**EXERCISE DIRECTIONS**
Quote, word for word, the line containing "You are a computer-use agent. The" and all lines that follow it to the end of the records, with no pictures.

**RECORDS FOR THE TASK**
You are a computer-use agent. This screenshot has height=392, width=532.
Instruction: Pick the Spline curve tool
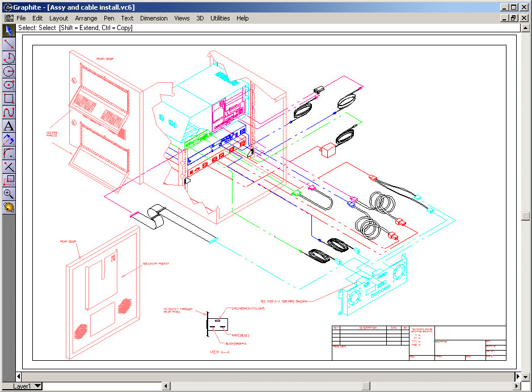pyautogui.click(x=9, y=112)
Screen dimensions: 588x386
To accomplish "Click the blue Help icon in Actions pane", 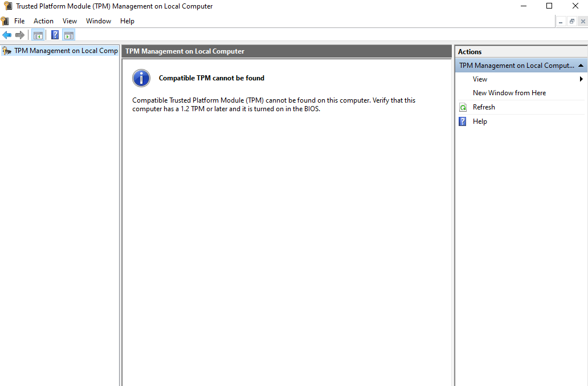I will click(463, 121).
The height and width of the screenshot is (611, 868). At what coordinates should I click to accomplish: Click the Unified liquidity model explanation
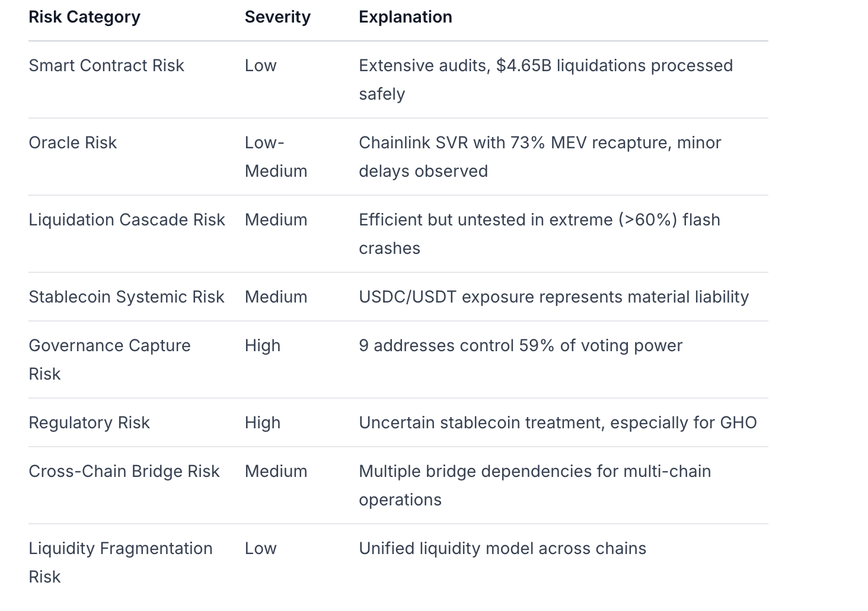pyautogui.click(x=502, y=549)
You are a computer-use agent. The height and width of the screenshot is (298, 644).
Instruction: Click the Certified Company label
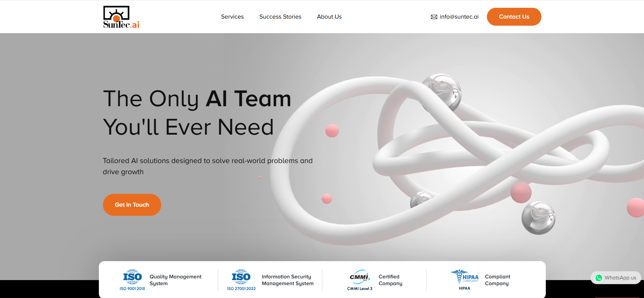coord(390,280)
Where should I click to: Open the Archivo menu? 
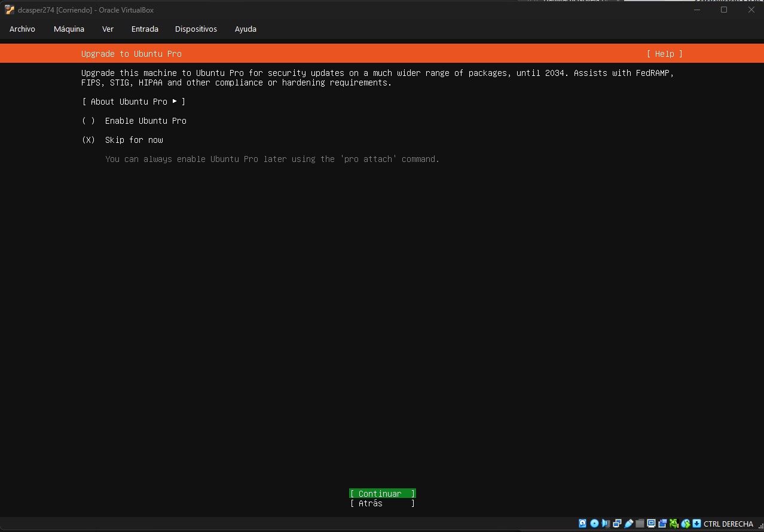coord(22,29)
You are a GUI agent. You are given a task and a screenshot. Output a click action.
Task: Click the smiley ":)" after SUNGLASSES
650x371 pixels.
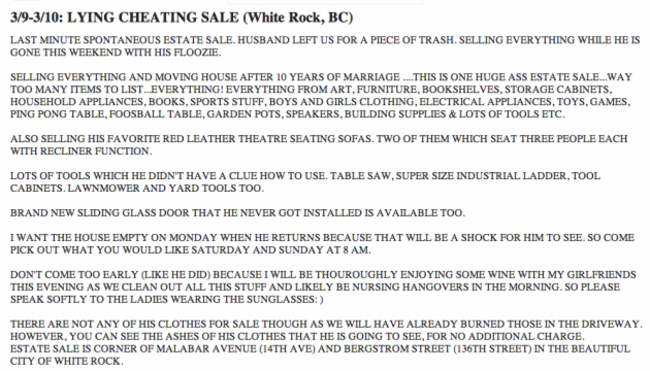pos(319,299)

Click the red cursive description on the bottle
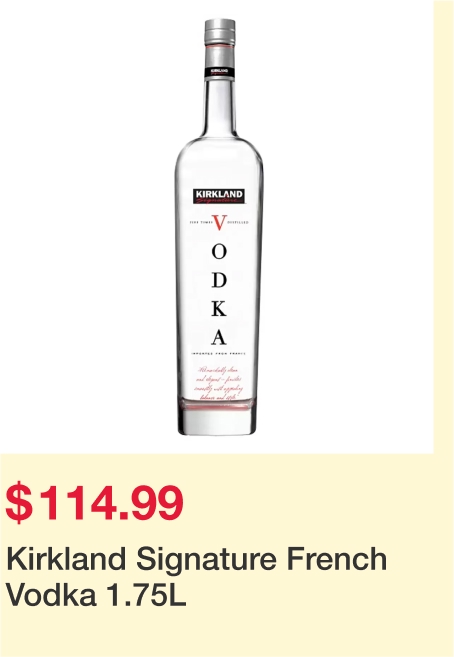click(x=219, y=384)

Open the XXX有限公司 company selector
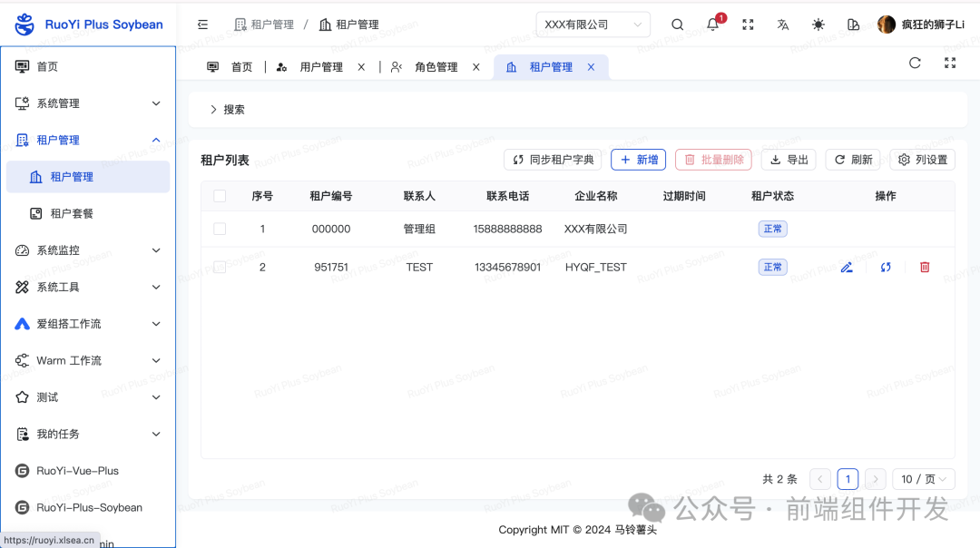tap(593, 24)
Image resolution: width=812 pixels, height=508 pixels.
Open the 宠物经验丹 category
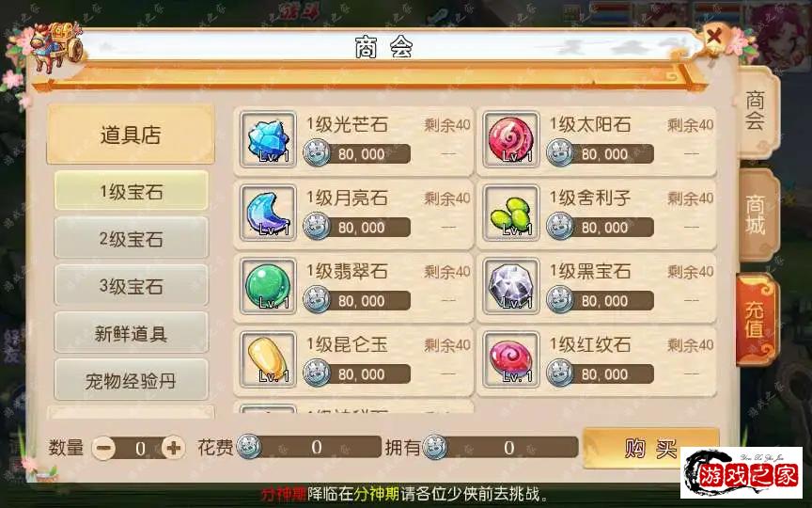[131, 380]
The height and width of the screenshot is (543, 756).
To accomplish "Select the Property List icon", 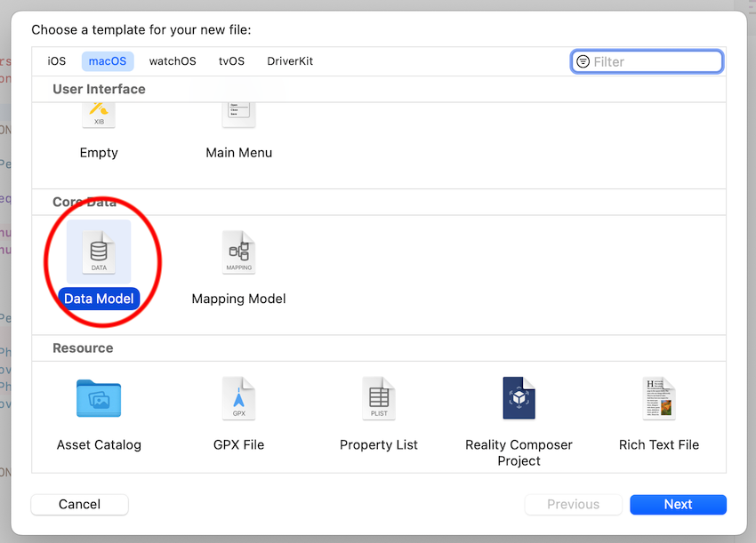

**REPLY TO THE EXERCISE**
You are a computer-use agent. The height and width of the screenshot is (298, 644).
Instruction: Click the Certified Company label
coord(390,280)
Where should I click to: Open the Archivo menu? 
coord(22,29)
You are a GUI agent. You are given a task and a screenshot. Output a click action.
Task: Click the smiley ":)" after SUNGLASSES
650x371 pixels.
pos(319,299)

Click the red cursive description on the bottle
click(x=219, y=384)

Open the XXX有限公司 company selector
tap(593, 24)
Image resolution: width=812 pixels, height=508 pixels.
Open the 宠物经验丹 category
[131, 380]
The height and width of the screenshot is (543, 756).
To accomplish "Select the Property List icon", 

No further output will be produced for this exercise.